このC4プラスチック爆弾は、TNT爆弾より威力が強く、三キロで二百ミリのH型鉄鋼を切断できる威力がある。小包程度の大きさでも、ゲームでも近距離なら一撃死させられる威力だ。
「不気味な格好した新入りが何を言いやがる」
「こいつは魔法が使える! もしかしたらやれるかもしれねぇぞ!」
「本当かダズ!」
このオッサンはダズって言うらしい。
「あぁ、俺は見た! 光の魔法で一度に兵士を倒すところを!」
どうでもいいか。もう言われちゃったし。
「どうせ死ぬなら、少ない方がいいに決まってらぁ! 新入りの言う通り任せてやろうじゃねぇか!」
脱走しようとして、いろんな意味でハイになってるなこいつら。
「了解!」
俺は出入り口に向かって歩き出すが、一歩進むごとに囚人達が避け、モーセになった気分になる。
「まぁまかせろ。似たような状況は何回も経験してる」
ゲームで!
視界の左上のMAPを見ると、確かにコの字型に光点がずらりと並んでおり、人が待機してるのがわかる。
丁度一分経ったので、俺はC4を扉に引っかけ、数歩だけ離れて盾を構えて起爆させ、爆炎と土埃と一緒に一気に外に出る。
外に出て数歩、矢がほぼ全面から飛んでくるが大半は盾で弾き、強化アーマー部分にも飛んでくるが、貫通はしなかった。
アーマー耐久値はまだ88%も残っている。少しだけ後ろに下がる距離が足りなかったのか、爆発でダメージを受けたようだ。
左手に持ってる盾を地面に突き立て、持ち手の親指部分の根元の方にあるボタンを押すとアンカーが飛び出し、勝手に深くまで刺さり、盾を手離しても自立してくれるようになる。その盾の陰に隠れ、背中のRPG-7を盾の右上の欠けた部分に乗っけて正面に射出し、大きな木製のドアを破壊した。
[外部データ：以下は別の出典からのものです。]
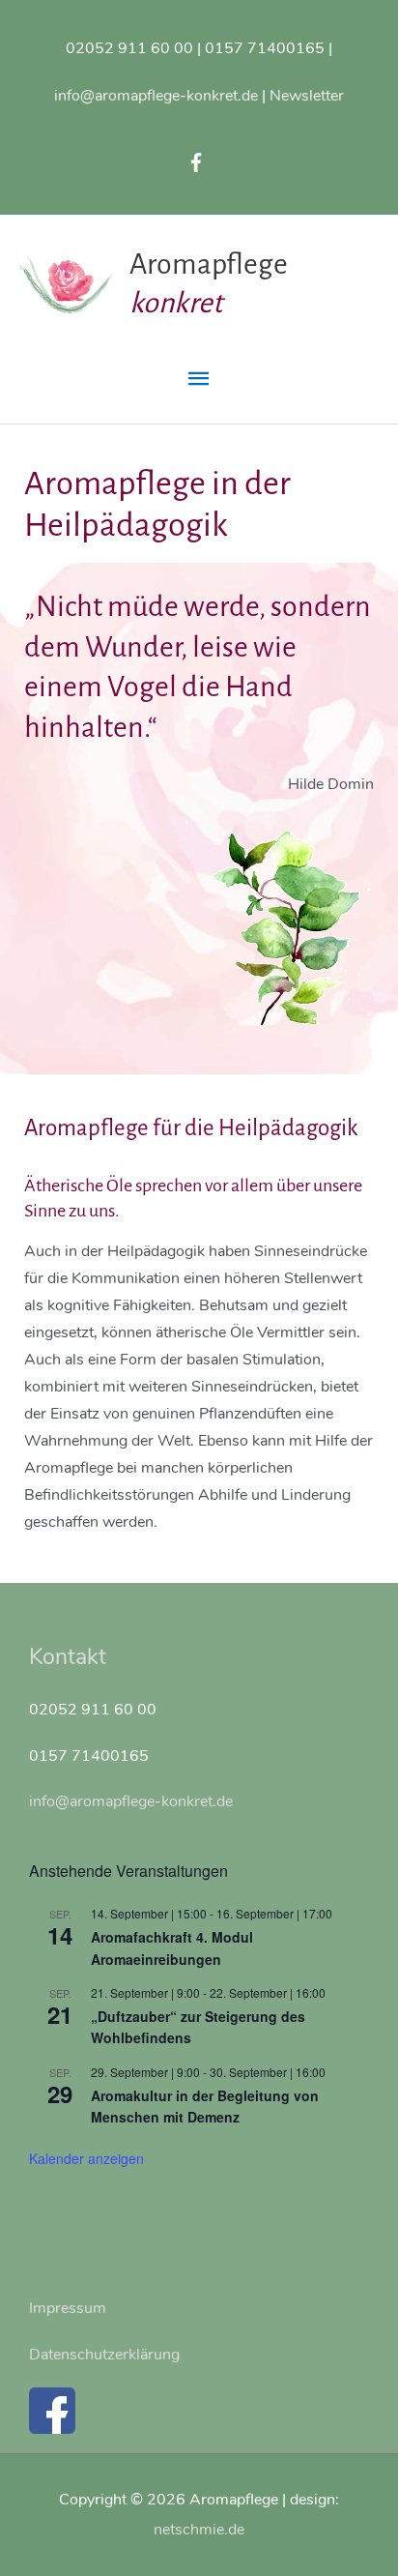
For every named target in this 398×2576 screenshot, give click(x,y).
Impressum (67, 2308)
そして、また盾の陰に隠れ、手元に残った筒に背中から突き出てる先端を取り出して差し込み、先ほど壊した場所の右の見張り塔辺りにもぶち込み大穴を開ける。
こうなったら関係ないな……。
俺はみぞおち辺りから斜めに刺さってる、サプレッサー付き
右から左、左から右、薬室に一発だけ弾を残した状態でリロードし、弾切れ状態を知らせるホールドオープン状態にさせない様に気を付け、どんどん処理をしていく。
しかも使い切ったマガジンは、地面に落として十秒ぐらいで消えた。
「案外平気な物だな……。殺してるっていうのに」
そう呟き、中途半端に弾が残ってるマガジンを地面に落して新しい物に交換し、盾を持ち上げ前進する。が、右下の数字は、残り五発ほど残ってたマガジンを交換したのに、全体では七発分しか減っていなかったし、弾がなくなる前にリロードすると、視界内の弾の表示が十三発になっている。
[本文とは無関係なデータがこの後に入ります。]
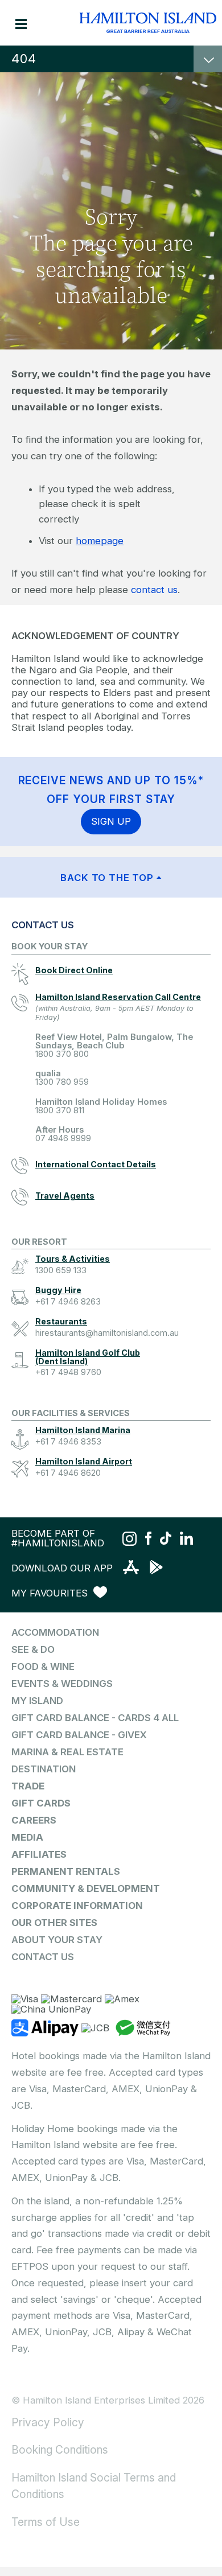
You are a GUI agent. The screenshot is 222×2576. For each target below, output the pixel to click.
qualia (62, 1077)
マガジンに十二発、薬室内に一発って事で十三発って事だ。
「ゲームに忠実だな……」
そんな言葉が自然に漏れた。
「射殺せ! なんとしてでも射殺すのだ! それと魔法使いを連れて来い! 矢ではどうにもならん!」
そんな声が聞こえるが、気にせず盾を構えたまま前進し、右の真ん中の窪みから銃口を出し、ゲームでは出来なかった、盾を少しずらして、盾を構えたままアイアンサイトを覗いて敵を処理していく。システム的に、銃を構えると盾が斜めになって足元が見えて狙われやすくなる。そうしないと盾を持ってない人からクレームが来るからな。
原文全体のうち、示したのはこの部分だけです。